Ainda de acordo com a Fundação, 289 Comunidades Quilombolas receberam a certificação em todo o Brasil. O que, segundo a Fundação, torna 2025 o 4º melhor ano de toda a série histórica desde 2004. Ao todo, o país tem agora 4.284 comunidades certificadas.
IBGE e Quilombolas
O estado tem 37.722 pessoas que se autodeclararam quilombolas no Censo 2022, realizado pelo Instituto Brasileiro de Geografia e Estatística (IBGE).
Naquele ano, aconteceu, pela primeira vez, a pesquisa que levantou o quantitativo dessa parcela da população. Dos 102 municípios, 56 têm população quilombola registrada, demonstrando uma significativa presença territorial no estado. A visibilidade dada pelo Censo Demográfico mostrou quantos são e onde vivem os remanescentes de Zumbi e de Dandara.
Segundo o Instituto de Terras e Reforma Agrária de Alagoas (Iteral), as comunidades Campo do Urubu, no município de Pariconha, e Flor do Dia, no município de Jacaré dos Homens, estão ainda fazendo um levantamento histórico para entrar com processo na Fundação Cultural Palmares. Já o Quilombo Ouricuri está em processo adiantado na Fundação para ser reconhecido.
Nacionalmente, Alagoas ocupa a 6ª posição, ficando atrás apenas da Bahia, Maranhão, Minas Gerais, Pará e Pernambuco. O grupo corresponde a 1,21% da população geral do estado que luta pelas raízes centenárias da ancestralidade quilombola em Alagoas. Costumes e tradições que praticamente se perderam no tempo e encontram, em algumas poucas comunidades isoladas, seus últimos respiros e sinais de resistência e luta.
O município com maior concentração de quilombolas é Palestina, que conta com uma população expressiva (31,72% em relação à população geral). Penedo é a cidade com maior número absoluto de quilombolas (5.280), mas eles correspondem a 9% da população.
Em relação à população geral, Maceió é o município com menor número proporcional de quilombolas. Foram apenas 21 identificados, dentro de uma população de 957.916 habitantes, o que corresponde a 0,002%. Fora da capital, a cidade com menor número proporcional de quilombolas é Porto Calvo (0,04%).

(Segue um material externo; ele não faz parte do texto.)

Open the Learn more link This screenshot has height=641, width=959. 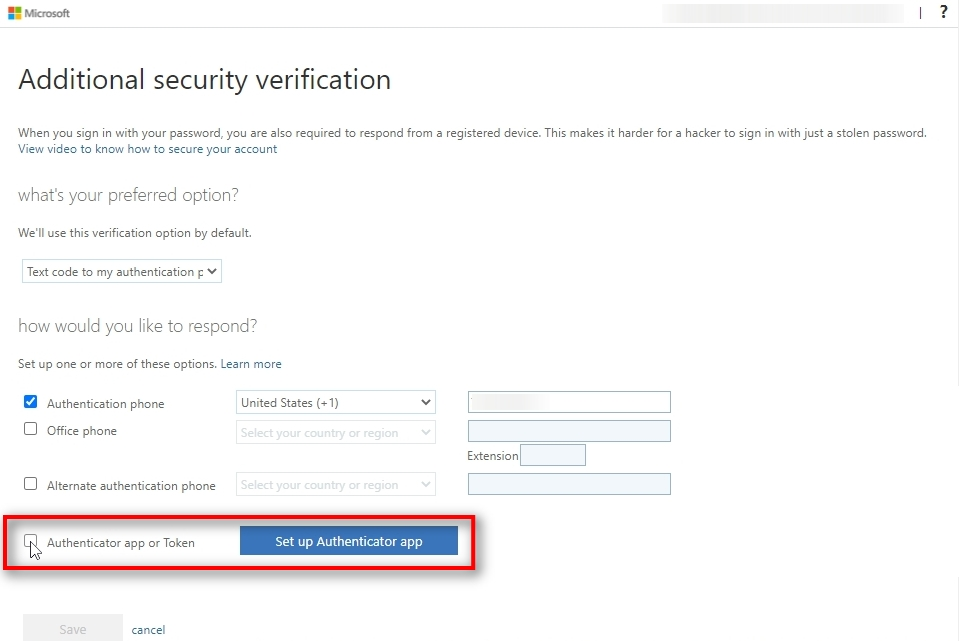tap(251, 364)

Ainda segundo os dados do IBGE, em números absolutos, sem levar em conta a proporcionalidade, as cidades com menor quantidade de quilombolas são Maravilha e Porto Calvo, cada uma com apenas 10 pessoas autoidentificadas.

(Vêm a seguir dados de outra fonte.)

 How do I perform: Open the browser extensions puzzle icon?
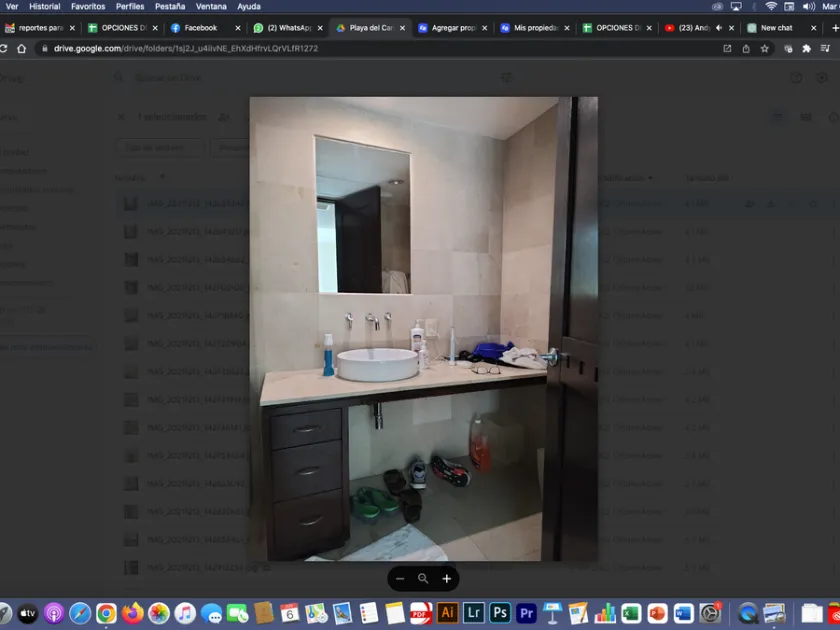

“Importante lembrar que nem todos os municípios alagoanos têm população quilombola. A pergunta foi destinada a apenas alguns locais (aplicação espacialmente restrita do questionário), onde havia territórios quilombolas, agrupamentos, ou demais localidades de ocupação efetiva e/ou potencial”, salientou o IBGE em Alagoas.
No município de Pariconha, existem cinco comunidades quilombolas devidamente certificadas, totalizando mais de 700 pessoas. No Alto Sertão de Alagoas, existem pelo menos 16 comunidades quilombolas distribuídas em Inhapi, Delmiro Gouveia e Água Branca, além de Pariconha.
Culturalmente, os quilombos de Alagoas são um tesouro de práticas, crenças e expressões artísticas. Músicas, danças, festivais e artesanatos são alguns dos aspectos que ilustram a rica diversidade cultural dessas comunidades. Celebrar o Dia Nacional de Zumbi e da Consciência Negra garante a identidade e a história desses povos.
Reconhecer os quilombolas significa conhecer a história do Brasil por outra perspectiva. O primeiro Censo realizado no Brasil foi em 1872. Portanto, há 152 anos o país não quantificava sua população quilombola, deixando uma séria lacuna no reconhecimento da diversidade da população brasileira.
As raízes centenárias da ancestralidade quilombola em Alagoas praticamente se perderam no tempo e encontram, em algumas poucas comunidades isoladas, seus últimos respiros e sinais de resistência e luta.
Como é o caso do povoado Pixaim, localizado ao extremo sul do estado e onde só é possível chegar de barco ou em carro de tração. Pixaim fica em Piaçabuçu e reúne 43 famílias que vivem praticamente como nômades, construindo e reconstruindo suas casas de taipa e telha brasilit ao sabor da força do vento que comanda a direção, tamanho e altura das dunas.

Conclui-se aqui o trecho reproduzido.